Since September 11, 2001, the Bush administration has relentlessly invoked the word "freedom." The United States can strike preemptively because "freedom is on the march." Social security should be privatized and taxes for the wealthy cut in order to enhance individual freedoms. Intelligent design should be taught alongside evolution in the name of freedom of speech. The 2005 presidential inaugural speech was a kind of crescendo: the words "freedom," "free," and "liberty" were used forty-nine times in President Bush's twenty-minute speech.
"Freedom" is one of the most contested words in American political discourse. For many Democrats, it seems that President Bush's use of the word is meaningless and contradictory—deployed opportunistically to justify American military action abroad and the curtailing of civil liberties at home. But in Whose Freedom?, George Lakoff, a linguist and cognitive scientist, reveals that in fact the right has effected a devastatingly coherent and ideological redefinition of freedom. Disregarding the progressive ideal of freedom taken for granted throughout our history, the conservative revolution has made "freedom" its central weapon on the front lines of everything from the war on terror to the battles over religion in the classroom and abortion.

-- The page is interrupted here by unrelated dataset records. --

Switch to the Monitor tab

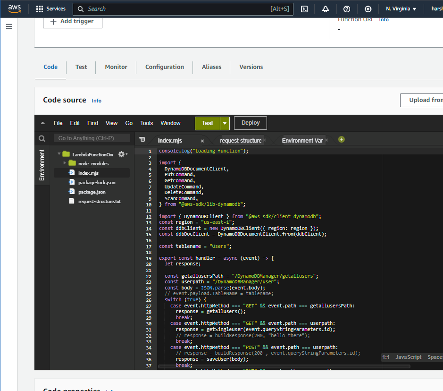[116, 67]
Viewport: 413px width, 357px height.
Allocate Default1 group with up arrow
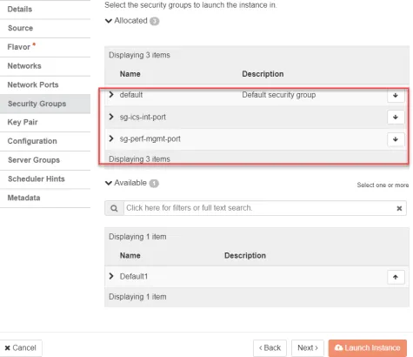[396, 277]
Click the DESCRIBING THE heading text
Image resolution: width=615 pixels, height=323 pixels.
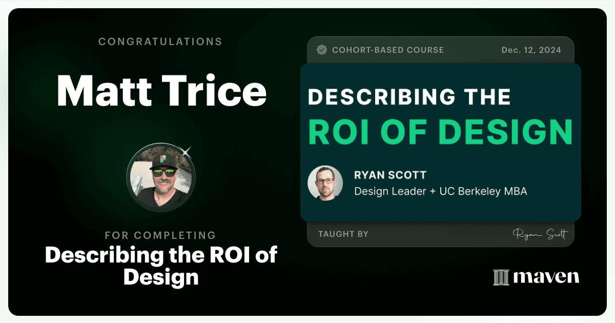409,97
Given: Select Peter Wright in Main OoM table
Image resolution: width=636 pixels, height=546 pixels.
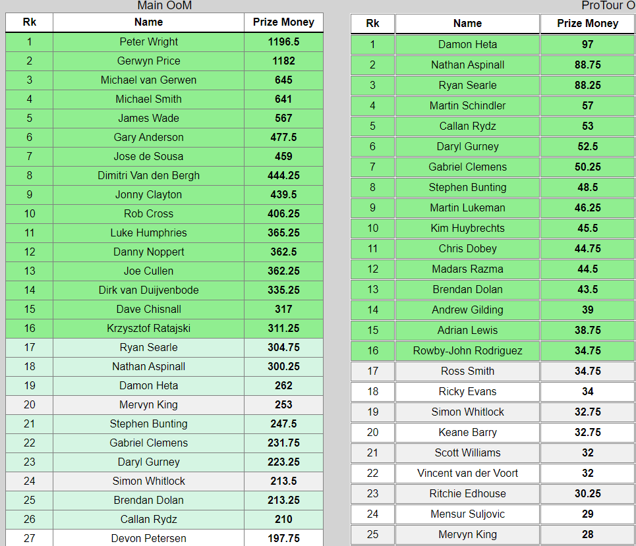Looking at the screenshot, I should 148,41.
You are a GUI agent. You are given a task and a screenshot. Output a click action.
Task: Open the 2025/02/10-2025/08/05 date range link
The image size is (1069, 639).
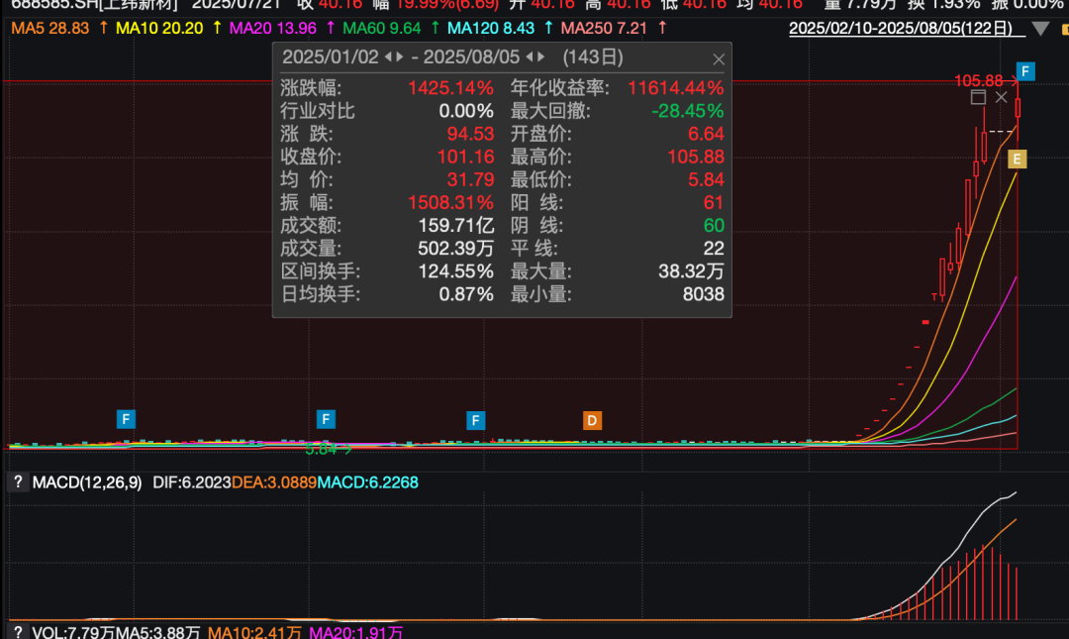coord(903,29)
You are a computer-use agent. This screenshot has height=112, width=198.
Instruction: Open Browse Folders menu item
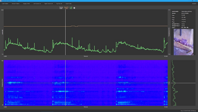click(x=15, y=4)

In his analysis, Lakoff describes how the country is divided by two dramatically different worldviews, cognitive frames that determine how we think about economic policy, religion, science, foreign affairs—and freedom. He reveals the mechanisms behind the right-wing hijacking of our most cherished political idea. And he shows how progressives not only have failed at every turn to counter this attack, but also have failed to recognize its nature and, even worse, have failed to articulate their own intuitive understanding of freedom. Whose Freedom? argues what progressives must do to take back ground in this high-stakes war over the most central idea in American life.